▶ ACTIVITY: Search the data for the string "computer", and report each line where it is found.

(Beginning of DATASET ENTRIES)

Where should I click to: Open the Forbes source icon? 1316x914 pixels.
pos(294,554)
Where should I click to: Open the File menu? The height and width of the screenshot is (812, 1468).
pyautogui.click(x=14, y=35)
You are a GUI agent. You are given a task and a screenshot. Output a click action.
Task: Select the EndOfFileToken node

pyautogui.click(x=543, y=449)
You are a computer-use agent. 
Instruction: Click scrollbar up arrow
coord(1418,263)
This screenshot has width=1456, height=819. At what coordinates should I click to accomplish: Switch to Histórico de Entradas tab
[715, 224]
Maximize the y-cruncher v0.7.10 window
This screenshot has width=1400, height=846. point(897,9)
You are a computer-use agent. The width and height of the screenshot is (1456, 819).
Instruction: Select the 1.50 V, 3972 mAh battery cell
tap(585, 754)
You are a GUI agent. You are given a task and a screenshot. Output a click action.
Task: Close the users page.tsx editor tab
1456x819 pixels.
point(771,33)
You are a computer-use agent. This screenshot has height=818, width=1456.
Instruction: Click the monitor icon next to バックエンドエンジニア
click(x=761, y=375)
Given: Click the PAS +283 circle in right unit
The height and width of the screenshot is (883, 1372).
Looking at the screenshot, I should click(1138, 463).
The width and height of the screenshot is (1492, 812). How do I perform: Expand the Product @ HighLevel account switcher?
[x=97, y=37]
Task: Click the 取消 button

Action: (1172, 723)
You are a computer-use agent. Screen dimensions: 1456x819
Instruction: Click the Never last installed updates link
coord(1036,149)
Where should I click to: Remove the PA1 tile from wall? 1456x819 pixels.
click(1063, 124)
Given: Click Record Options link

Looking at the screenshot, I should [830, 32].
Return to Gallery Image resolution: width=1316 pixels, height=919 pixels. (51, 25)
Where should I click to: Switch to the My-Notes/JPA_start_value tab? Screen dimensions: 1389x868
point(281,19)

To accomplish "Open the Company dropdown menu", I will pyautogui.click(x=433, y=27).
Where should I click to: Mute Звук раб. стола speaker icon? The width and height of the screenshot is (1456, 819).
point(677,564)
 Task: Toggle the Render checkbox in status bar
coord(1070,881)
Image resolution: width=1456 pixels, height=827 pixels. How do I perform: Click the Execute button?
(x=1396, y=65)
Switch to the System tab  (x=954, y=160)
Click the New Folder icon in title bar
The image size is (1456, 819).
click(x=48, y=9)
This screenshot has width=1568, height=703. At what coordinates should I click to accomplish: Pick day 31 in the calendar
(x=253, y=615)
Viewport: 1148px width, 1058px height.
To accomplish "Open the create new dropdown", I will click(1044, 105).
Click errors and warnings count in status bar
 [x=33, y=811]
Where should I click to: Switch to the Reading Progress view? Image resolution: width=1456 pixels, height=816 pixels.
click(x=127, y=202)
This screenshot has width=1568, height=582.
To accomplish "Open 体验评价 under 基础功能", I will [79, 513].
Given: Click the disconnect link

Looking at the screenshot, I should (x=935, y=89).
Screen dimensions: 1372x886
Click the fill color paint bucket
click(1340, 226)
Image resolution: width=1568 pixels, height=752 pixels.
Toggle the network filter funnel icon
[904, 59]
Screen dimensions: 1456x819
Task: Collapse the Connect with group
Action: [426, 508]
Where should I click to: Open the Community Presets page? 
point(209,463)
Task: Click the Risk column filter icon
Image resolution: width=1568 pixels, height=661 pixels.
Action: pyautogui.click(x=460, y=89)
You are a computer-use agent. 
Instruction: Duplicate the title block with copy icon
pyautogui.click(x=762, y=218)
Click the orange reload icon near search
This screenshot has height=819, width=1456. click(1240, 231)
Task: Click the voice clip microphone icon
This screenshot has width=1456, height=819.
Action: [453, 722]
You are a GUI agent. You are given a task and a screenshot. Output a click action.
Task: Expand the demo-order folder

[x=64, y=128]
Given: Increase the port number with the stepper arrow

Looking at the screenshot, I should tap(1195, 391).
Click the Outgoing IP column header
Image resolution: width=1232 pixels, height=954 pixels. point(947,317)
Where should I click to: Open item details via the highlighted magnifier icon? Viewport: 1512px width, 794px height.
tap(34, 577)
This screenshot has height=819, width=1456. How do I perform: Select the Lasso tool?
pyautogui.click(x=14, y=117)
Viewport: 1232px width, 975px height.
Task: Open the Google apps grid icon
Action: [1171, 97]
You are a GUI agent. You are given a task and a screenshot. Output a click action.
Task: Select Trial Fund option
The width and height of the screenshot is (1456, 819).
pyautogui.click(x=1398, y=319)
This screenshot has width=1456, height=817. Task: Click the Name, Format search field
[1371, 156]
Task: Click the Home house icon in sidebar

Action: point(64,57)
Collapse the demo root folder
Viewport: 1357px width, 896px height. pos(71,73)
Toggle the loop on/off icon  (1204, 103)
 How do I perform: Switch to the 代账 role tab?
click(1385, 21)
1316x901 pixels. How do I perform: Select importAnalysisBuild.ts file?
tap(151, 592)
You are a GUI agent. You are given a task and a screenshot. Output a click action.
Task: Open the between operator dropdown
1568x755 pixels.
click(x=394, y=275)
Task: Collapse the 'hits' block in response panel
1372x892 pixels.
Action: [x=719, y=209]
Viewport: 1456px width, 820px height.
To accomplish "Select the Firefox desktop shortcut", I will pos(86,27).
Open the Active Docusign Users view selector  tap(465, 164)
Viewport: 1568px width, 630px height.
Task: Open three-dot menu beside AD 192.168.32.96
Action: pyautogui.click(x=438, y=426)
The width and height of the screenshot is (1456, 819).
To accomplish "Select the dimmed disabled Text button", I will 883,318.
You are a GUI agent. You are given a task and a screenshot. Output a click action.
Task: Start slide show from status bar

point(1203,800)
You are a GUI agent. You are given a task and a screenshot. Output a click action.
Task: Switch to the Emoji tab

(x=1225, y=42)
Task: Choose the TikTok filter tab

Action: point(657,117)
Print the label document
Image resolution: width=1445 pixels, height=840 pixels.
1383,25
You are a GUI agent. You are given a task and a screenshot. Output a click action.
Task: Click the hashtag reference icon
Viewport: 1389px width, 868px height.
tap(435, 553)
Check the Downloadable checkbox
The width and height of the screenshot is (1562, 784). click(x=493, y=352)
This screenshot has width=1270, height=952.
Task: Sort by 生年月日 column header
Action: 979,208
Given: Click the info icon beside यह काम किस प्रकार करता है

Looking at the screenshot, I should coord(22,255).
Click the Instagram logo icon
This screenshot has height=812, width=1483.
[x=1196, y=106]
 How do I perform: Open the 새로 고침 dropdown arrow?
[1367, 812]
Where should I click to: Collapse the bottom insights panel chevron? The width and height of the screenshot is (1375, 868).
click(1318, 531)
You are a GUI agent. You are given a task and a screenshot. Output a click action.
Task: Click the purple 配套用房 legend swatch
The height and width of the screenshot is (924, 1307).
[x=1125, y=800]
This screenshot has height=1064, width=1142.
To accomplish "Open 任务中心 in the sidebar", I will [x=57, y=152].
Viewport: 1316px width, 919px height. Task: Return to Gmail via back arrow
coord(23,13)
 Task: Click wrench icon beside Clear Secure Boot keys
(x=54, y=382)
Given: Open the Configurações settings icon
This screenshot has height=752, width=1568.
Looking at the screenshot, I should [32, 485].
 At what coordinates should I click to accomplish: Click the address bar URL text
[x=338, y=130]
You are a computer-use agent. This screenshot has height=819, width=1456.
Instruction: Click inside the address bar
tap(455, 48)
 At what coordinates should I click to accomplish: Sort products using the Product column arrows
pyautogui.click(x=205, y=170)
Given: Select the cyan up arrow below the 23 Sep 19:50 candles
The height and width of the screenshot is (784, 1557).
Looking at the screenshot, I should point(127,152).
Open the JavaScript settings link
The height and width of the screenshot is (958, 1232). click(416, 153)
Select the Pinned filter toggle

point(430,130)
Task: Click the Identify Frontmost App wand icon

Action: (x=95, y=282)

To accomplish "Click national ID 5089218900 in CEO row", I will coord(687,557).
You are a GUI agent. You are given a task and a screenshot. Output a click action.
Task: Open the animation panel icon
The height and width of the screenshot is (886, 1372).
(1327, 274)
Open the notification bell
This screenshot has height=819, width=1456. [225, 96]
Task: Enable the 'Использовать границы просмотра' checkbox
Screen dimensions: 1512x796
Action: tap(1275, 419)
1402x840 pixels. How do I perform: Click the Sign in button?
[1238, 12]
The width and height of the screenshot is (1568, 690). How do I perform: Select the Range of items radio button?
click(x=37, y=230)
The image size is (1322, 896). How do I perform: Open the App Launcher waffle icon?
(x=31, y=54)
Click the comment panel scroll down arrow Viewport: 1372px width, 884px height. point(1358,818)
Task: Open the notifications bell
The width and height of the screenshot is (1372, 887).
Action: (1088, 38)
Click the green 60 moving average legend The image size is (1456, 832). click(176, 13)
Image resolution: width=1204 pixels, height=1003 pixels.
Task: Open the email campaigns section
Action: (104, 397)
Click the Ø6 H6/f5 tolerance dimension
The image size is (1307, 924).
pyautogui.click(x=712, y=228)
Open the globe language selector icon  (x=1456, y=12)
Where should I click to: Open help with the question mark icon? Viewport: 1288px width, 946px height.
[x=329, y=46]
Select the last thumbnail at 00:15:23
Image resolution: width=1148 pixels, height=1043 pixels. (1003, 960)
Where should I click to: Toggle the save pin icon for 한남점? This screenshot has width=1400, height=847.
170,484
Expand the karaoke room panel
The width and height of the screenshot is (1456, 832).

(End of DATASET ENTRIES)

▶ EXERCISE RESULT:
You are a computer-use agent. 
You are a computer-use agent. The width and height of the screenshot is (1456, 819).
You are a computer-use agent. This screenshot has height=818, width=1456.
You are a computer-use agent. Screen dimensions: 1456x819
You are a computer-use agent. 
You are a computer-use agent. This screenshot has height=819, width=1456.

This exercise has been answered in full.